Safari Privacy Protections Bypass

Jeff Johnson (tweet, Hacker News):

The privacy protections system (also known as TCC: Transparency, Consent, and Control) was introduced in macOS Mojave, and one of its purposes is to protect certain files on your Mac from access by unauthorized apps. I’ve discovered a way for an unauthorized app to read the contents of protected files, thus bypassing the privacy protections.
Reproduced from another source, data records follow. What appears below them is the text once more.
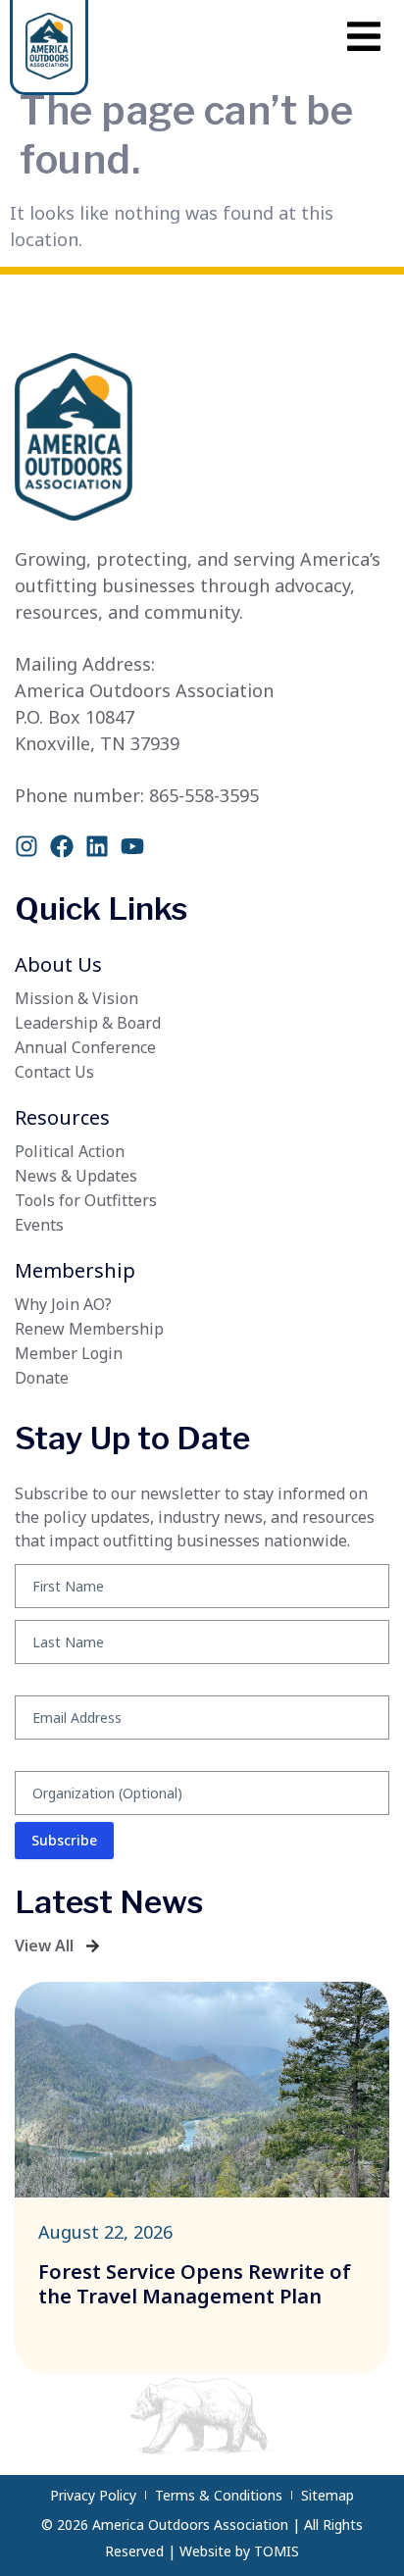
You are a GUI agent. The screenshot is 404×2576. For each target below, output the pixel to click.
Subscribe (64, 1840)
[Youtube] (132, 846)
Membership (75, 1270)
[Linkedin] (97, 846)
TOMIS (276, 2551)
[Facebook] (62, 846)
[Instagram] (26, 846)
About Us (58, 964)
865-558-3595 (204, 795)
It’s been over 6 months since I reported the issue to Apple. This is well beyond the bounds of “responsible disclosure”, which is typically 90 days after reporting an issue to a vendor. It’s also becoming obvious that I will never get paid a bounty by Apple for anything I’ve reported to them, or at least not within a reasonable amount of time. I’m not interested in waiting years for a bounty. I can’t speak for anyone else, but my personal experience is that the Apple Security Bounty Program has been a disappointment, and I don’t plan to participate again in the future.

An app can make a copy of Safari, modify a JavaScript file in it, and exfiltrate private Safari data. The system trusts the bundle identifier on the copy and doesn’t do a full check of the code signature (or even check the path) to make sure it’s the real Safari.

Csaba Fitzl:

you should have waited, I have worse ASB timelines than this :)

Jeff Johnson:

We know that TCC is a major burden for legitimate Mac apps. But is it a major burden for malware? That’s the question, and it seems to me the answer is no. There are so many holes in this system, it only stops the good developers who wouldn’t stoop to using the countless hacks readily available to malware developers.

He also found a sandbox escape.


Update (2020-07-06): See also: Thomas Claburn.

Update (2020-09-28): Jeff Johnson:

Safari 14 partially ameliorates this.

No credit or bug bounty for me, because Apple Product Security sucks.